### Your task
The records below are to be set down word for word, with every picture left out.

### Records
▽
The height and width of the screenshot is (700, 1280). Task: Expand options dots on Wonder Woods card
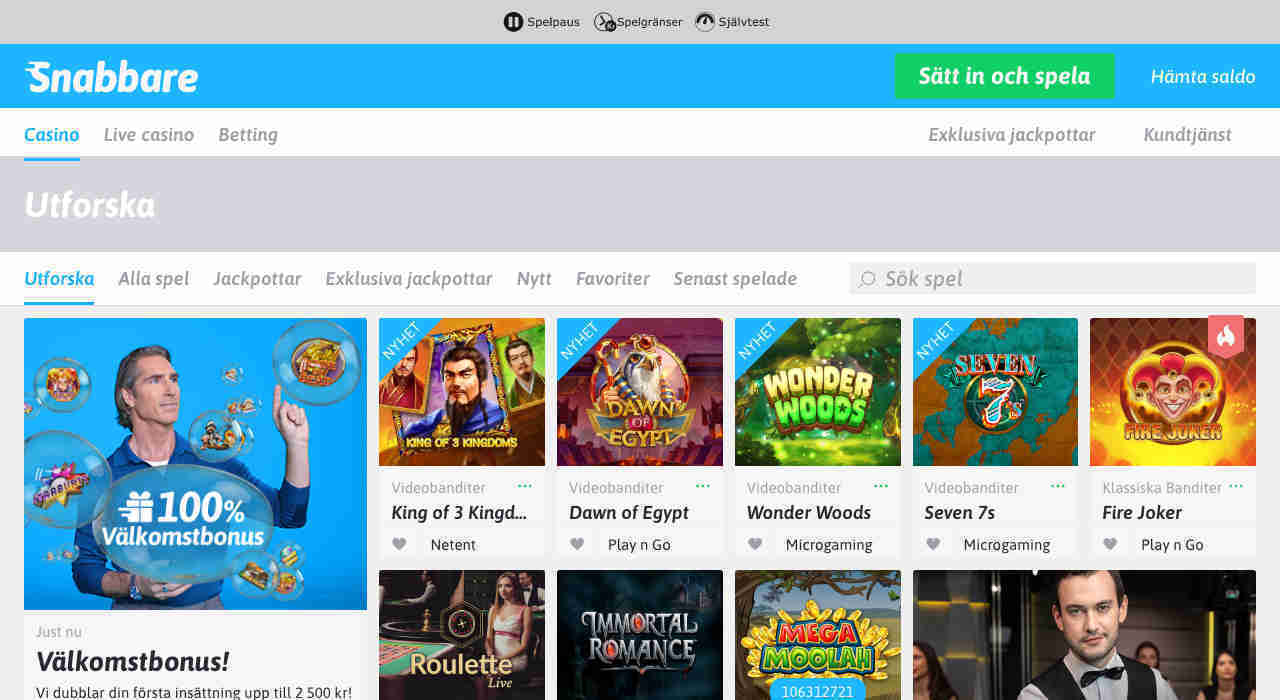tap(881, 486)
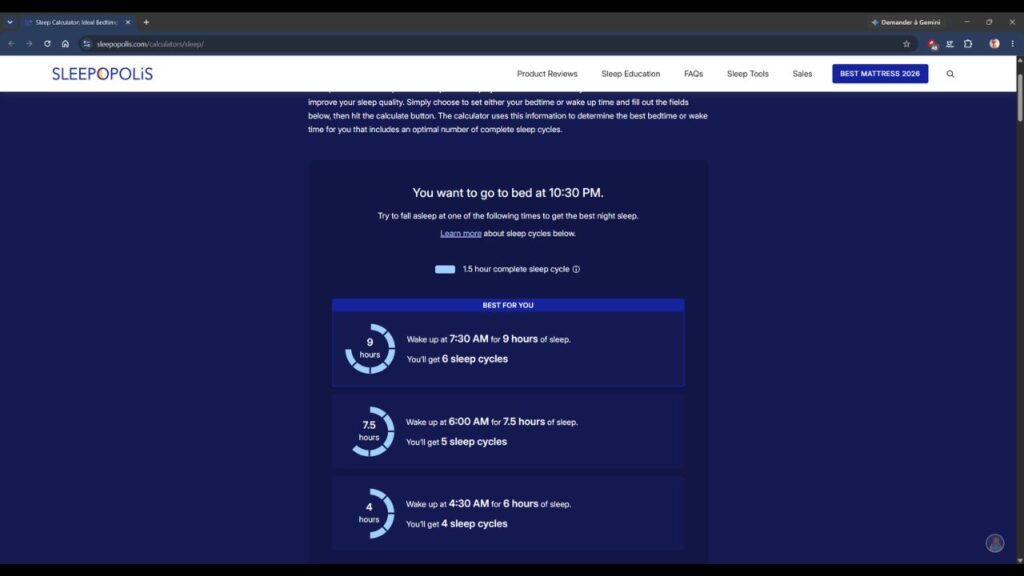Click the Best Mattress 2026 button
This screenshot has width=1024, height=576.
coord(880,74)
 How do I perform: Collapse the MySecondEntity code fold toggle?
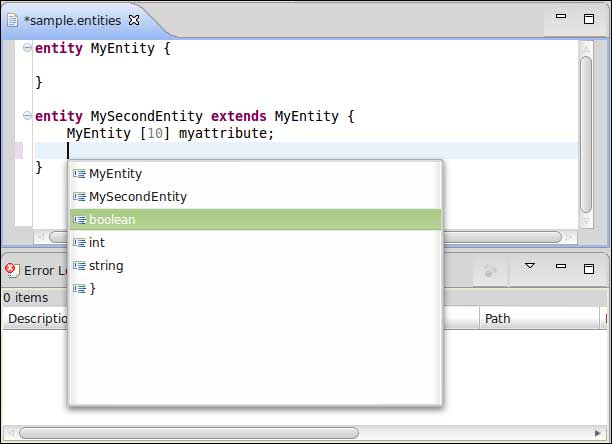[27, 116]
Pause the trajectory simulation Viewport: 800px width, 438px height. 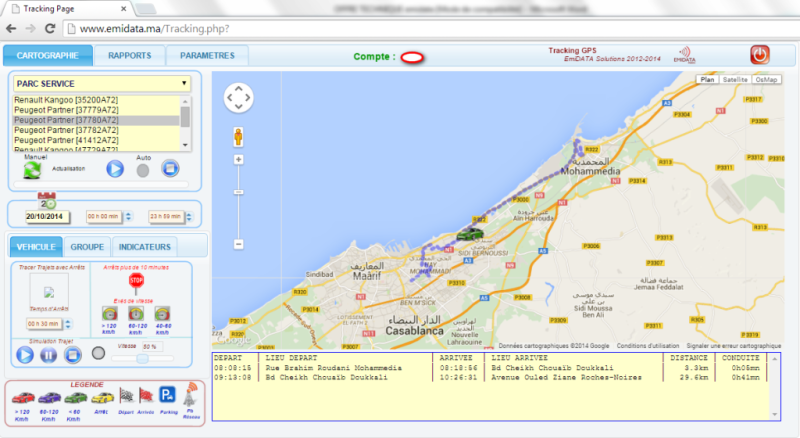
△
### Output for this task
The height and width of the screenshot is (700, 1280). Task: Expand options dots on Wonder Woods card
tap(881, 486)
Click the Best Mattress 2026 button
This screenshot has width=1024, height=576.
coord(880,74)
 How do I perform: Collapse the MySecondEntity code fold toggle?
[27, 116]
Pause the trajectory simulation Viewport: 800px width, 438px height. 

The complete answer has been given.